De acordo com a denúncia, feita na última semana, os crimes atribuídos ao professor incluem estvpro, estupro de vulnerável, vi0lência psicológica e cárcere privado. Os supostos abvsos teriam ocorrido ao longo de mais de uma década, entre 2013 e 2025, segundo as investigações.
Em dezembro de 2025, Paulino havia sido indiciado pela Polícia Civil do Rio Grande do Sul (PCRS). Segundo a corporação, a apuração durou cerca de três meses e reuniu depoimentos de 18 vítimas e 16 testemunhas, além de perícias, exames e provas documentais.
Em nota ao Metrópoles, a defesa do advogado informa que “vê com extrema preocupação a decretação da prisão preventiva, baseada em suposições, descontextualizações e erros de ordem fática”.
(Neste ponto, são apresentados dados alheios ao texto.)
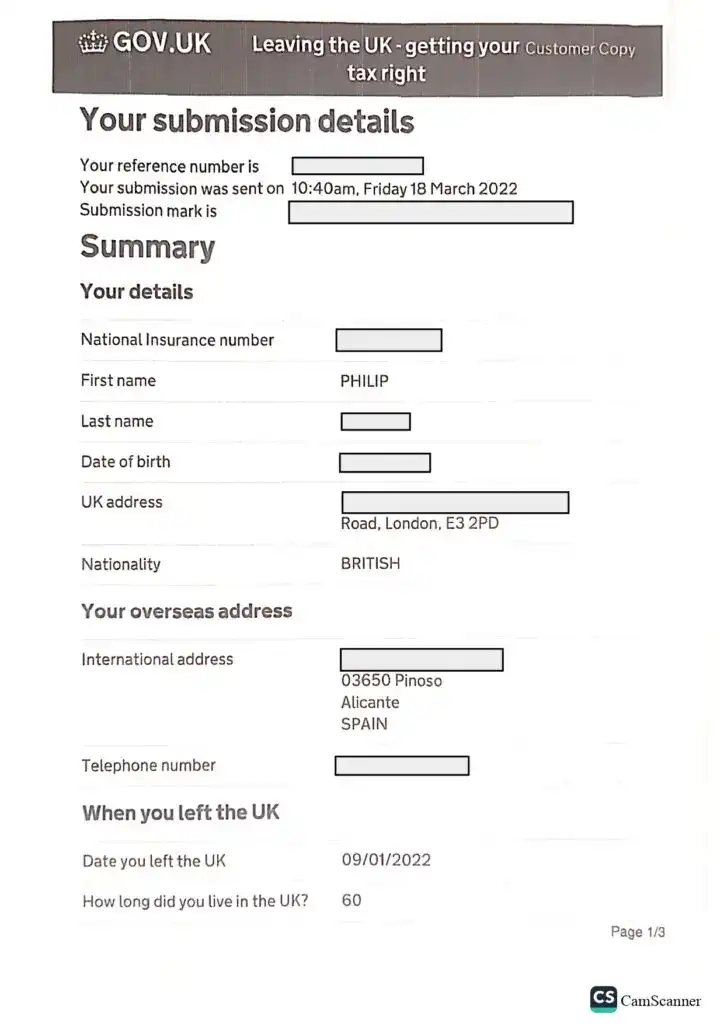Click the redacted telephone number field
Image resolution: width=724 pixels, height=1024 pixels.
[x=401, y=766]
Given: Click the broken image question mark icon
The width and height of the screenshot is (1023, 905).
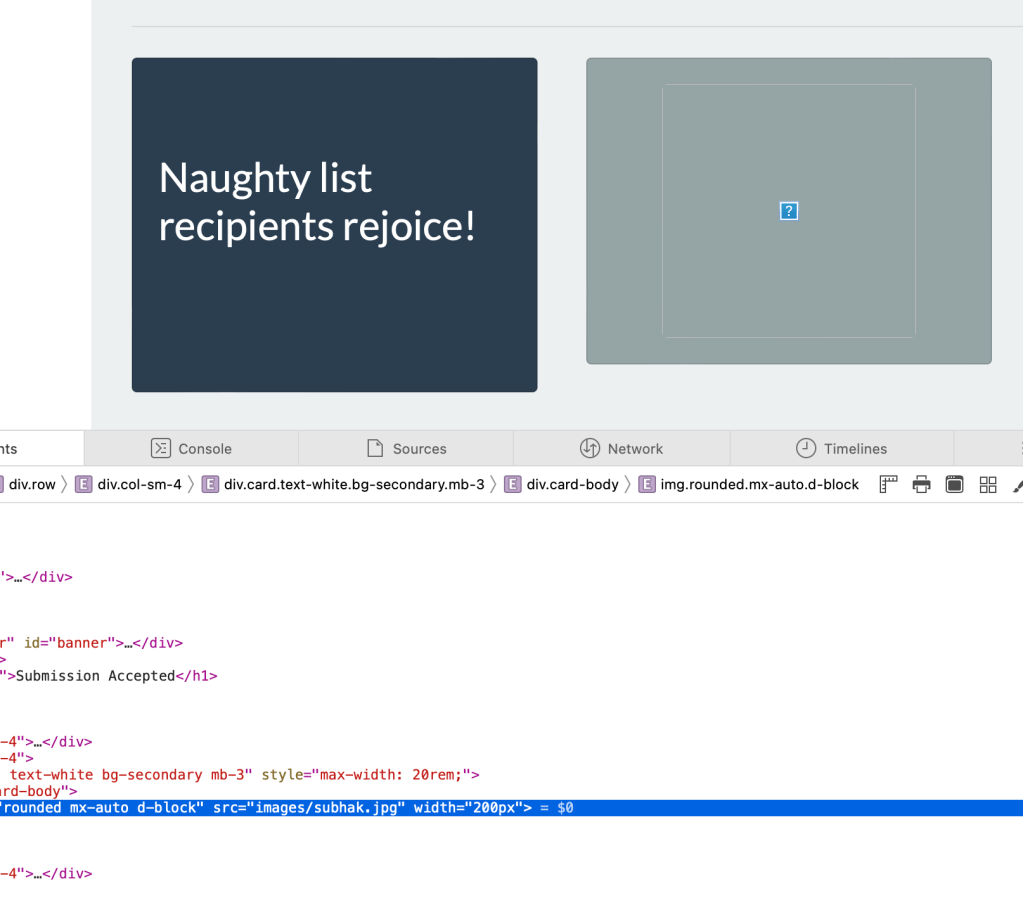Looking at the screenshot, I should pos(788,211).
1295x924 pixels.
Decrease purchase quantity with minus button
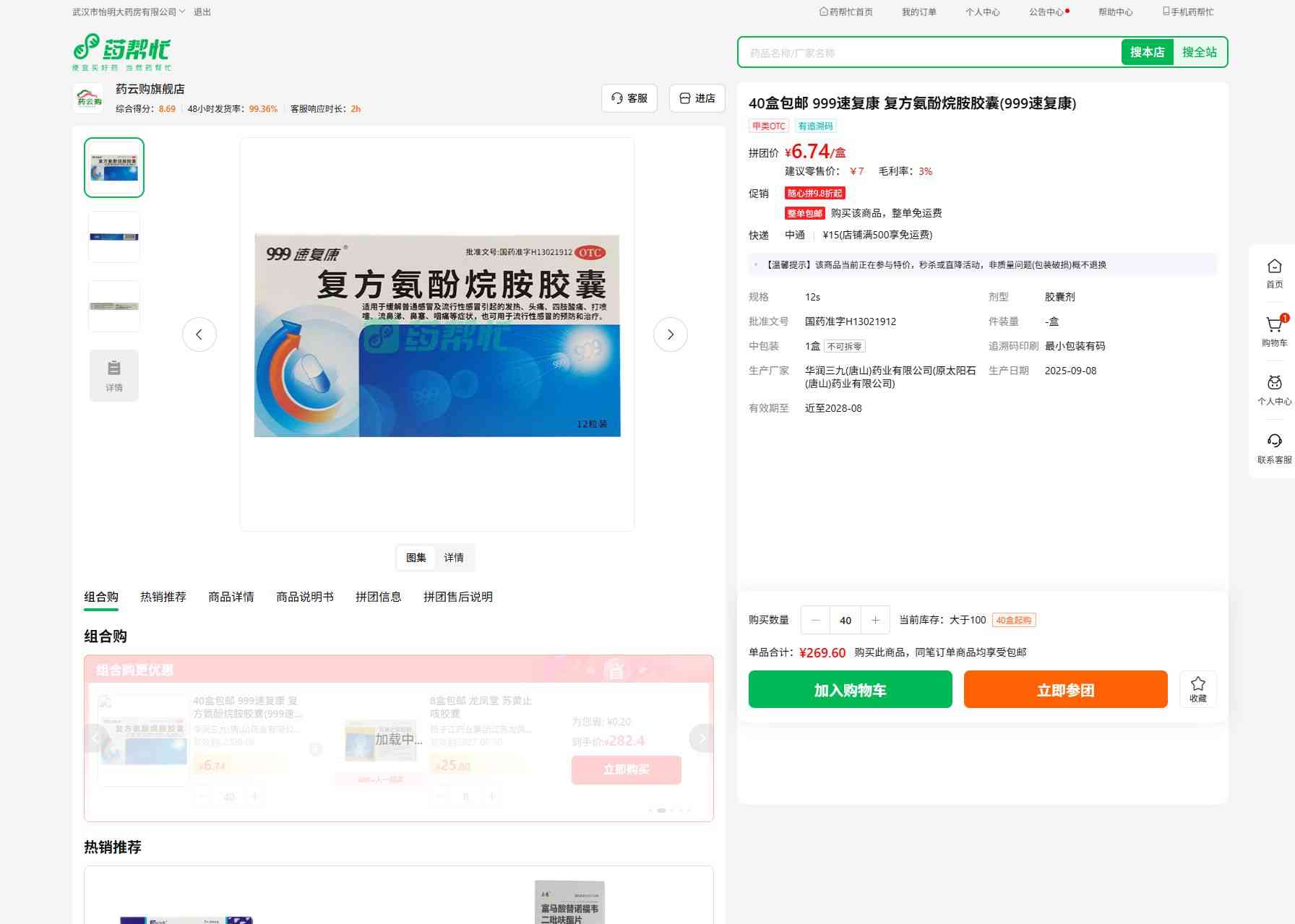click(x=816, y=620)
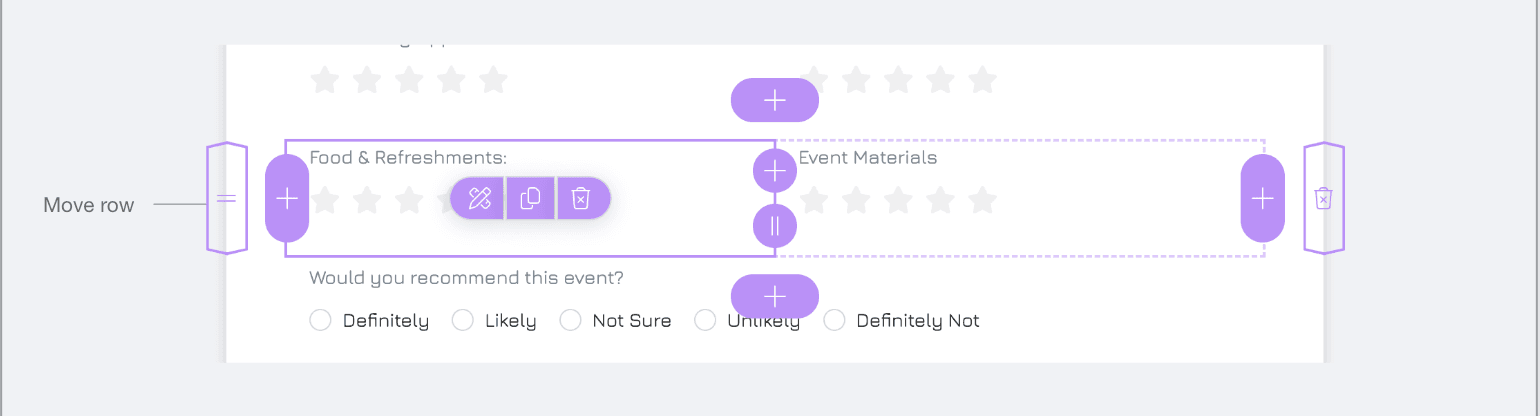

“A medida foi determinada após requerimento formulado pela autoridade policial há três meses, o qual se ampara em fundamentos já anteriormente rechaçados pelas autoridades judiciárias que acompanham o caso, quando da análise de outros três pedidos de segregação”, diz um trecho do documento enviado à reportagem.
A PCRS não divulgou detalhes da investigação, pois os crimes são de natureza s3xual. No entanto, a investigação inclui relatos semelhantes, e as possíveis vítimas também serão submetidas a perícia psicológica.
Conrado foi demitido da Fundação Escola Superior do Ministério Público (FMP), onde dava aulas na graduação e no mestrado em Direito, além de coordenar a pós-graduação em Direito de Família e Sucessões.
Ele também já presidiu a seção gaúcha do Instituto Brasileiro de Direito de Família (IBDFAM-RS).
A FMP informou que o desligamento ocorreu em caráter administrativo, “sem juízo antecipado sobre responsabilidades relacionadas a fatos externos à instituição”.
A OAB/RS anunciou a abertura de um processo ético-disciplinar contra o professor no Tribunal de Ética e Disciplina da entidade.